Aldı-verdi ve Cemaat
BAŞBAKAN Ahmet Davutoğlu diyor ki:
“CHP açıklasın... Cemaat’ten ne aldı, Cemaat’e ne verdi.”
*
Keşke biri Başbakan Davutoğlu’na içinde Cemaat geçen cümlelerde “aldı/verdi” meselesini gündeme getirmemesi gerektiğini söylese...

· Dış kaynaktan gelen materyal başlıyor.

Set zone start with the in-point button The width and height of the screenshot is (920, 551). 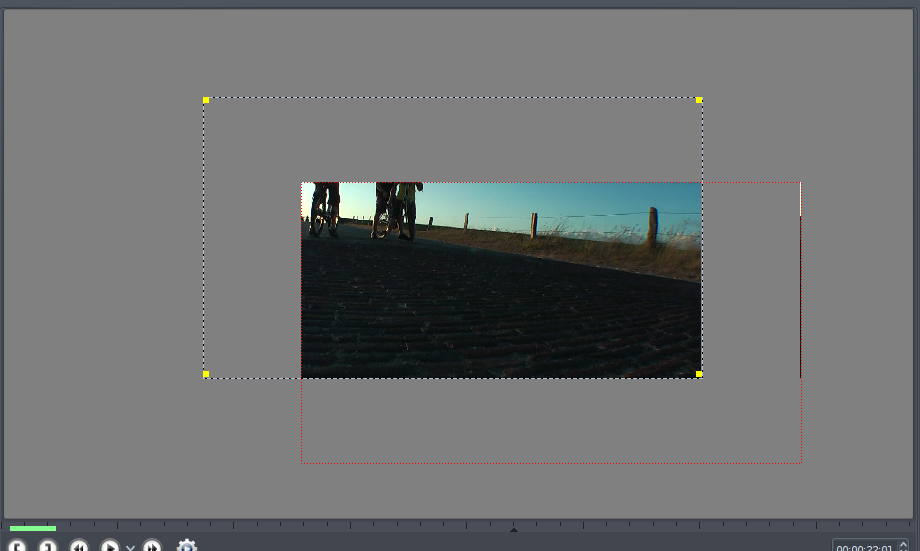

Çünkü işin içine “Cemaat/aldı/verdi” kelimeleri girdiği andan itibaren akıllara gelen tek bir cümle var.
O da şu:
“Ne istediler de vermedik?”
2014’te ilk kez yaptığım şeyler
-İLK kez bir Güney Kore filmini hiç sardırmadan sonuna kadar izlemeyi başardım.
*
-İlk kez Amerikan futbolu denilen zıkkımın kurallarını ve mantığını öğrenmeye çalıştım. (Zırnık başaramadım ama.)
*
-İlk kez siyasi muarızlarıma güldüm. (Bütün bir yıl ama... Hepsine ama...)
*
-İlk kez bilgisayar oyunlarına merak sardım. (İkinci Dünya Savaşı dönemini konu alanlara ama.)
*
-İlk kez Boşnak mutfağıyla müşerref oldum ve pek memnun oldum... (Etiler Nispetiye Caddesi’ndeki “Bosnjak” restoran... Hararetle öneririm.)
*
-İlk kez hiç üşenmeden Tuğçe Kazaz’ın inanç dünyasında sörf yaptım.
*
-İlk kez inceden ve hafiften boksa başladım.
*
-İlk kez bir WhatsApp grubuna dahil olup bol gıybet yaptım. (Üstelik fotoğraflı falan gıybet.)
*
-İlk kez Çince birkaç kelime öğrenmeye kalkıştım. (“Yaşamak mı zor Çince mi?” diyen şair Osman Konuk’a bin selam.)
*
-İlk kez Nuri Pakdil’le tanıştım... (Hâlâ pek mes’udum.)
*
-İlk kez bütün bir yıl cumartesi akşamları dışarı çıkmadım... (Kendimi azıcık ezik hissetmedim desem yalan olur.)
*
-İlk kez bir sinema festivalinde kırmızı halıda yürüdüm... (Venedik’te... Altın bilmem ne festivalinde...)
*
-İlk kez “Çok yoğunum çok” dedim. (Üstelik yüzlerce kere dedim bunu.)
*
-İlk kez mülkiyet endişesine kapıldım.
*
-İlk kez Twitter’ı boşladım ve aldattım.
*
-İlk kez Türkiye’de meydana gelen hiçbir hadise karşısında en küçük bir şaşkınlık göstermedim. (Alıştık ve de şerbetlendik galiba.)
*
-İlk kez gazlı içeceklerden hiçbirini içmedim. (Büyük zafer.)
*
-İlk kez “Bir daha fantastik film izlemeyeceğim” diye karar aldım.